* [WHAT YOU HAVE TO DO]: How many lines in the listing contain the word "accomplish"? Reply with the number alone.

* [DATA FOR THIS TASK]:
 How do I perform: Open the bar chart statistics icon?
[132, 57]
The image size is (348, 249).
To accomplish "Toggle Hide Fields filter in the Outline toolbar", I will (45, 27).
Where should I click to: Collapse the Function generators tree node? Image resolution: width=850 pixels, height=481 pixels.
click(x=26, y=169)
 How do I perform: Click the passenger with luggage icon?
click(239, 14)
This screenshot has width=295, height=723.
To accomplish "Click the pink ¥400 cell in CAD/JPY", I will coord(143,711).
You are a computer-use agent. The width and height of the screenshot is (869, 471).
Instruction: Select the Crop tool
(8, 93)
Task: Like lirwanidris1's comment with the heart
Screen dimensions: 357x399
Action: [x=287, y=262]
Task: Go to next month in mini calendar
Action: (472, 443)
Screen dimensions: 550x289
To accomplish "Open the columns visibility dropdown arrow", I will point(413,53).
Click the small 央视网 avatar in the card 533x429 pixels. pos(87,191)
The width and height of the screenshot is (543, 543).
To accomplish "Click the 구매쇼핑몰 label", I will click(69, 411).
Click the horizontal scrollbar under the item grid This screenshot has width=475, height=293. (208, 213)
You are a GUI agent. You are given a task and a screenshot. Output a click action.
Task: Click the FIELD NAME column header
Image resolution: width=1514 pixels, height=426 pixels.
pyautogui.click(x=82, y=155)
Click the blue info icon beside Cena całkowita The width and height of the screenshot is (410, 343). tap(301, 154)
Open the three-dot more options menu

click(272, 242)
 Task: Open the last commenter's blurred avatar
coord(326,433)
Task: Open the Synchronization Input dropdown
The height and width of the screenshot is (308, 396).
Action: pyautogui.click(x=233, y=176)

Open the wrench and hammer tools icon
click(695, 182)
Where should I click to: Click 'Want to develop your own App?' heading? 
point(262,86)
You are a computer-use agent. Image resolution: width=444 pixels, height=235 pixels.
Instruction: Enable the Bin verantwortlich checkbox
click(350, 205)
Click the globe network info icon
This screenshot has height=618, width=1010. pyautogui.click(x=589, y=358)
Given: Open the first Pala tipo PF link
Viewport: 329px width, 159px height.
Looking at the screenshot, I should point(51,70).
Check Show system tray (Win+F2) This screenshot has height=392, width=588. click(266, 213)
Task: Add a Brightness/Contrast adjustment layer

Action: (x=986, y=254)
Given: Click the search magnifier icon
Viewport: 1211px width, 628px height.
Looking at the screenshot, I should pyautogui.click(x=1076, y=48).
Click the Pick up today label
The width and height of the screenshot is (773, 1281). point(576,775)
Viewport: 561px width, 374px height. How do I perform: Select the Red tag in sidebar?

* [EXERCISE ANSWER]: 4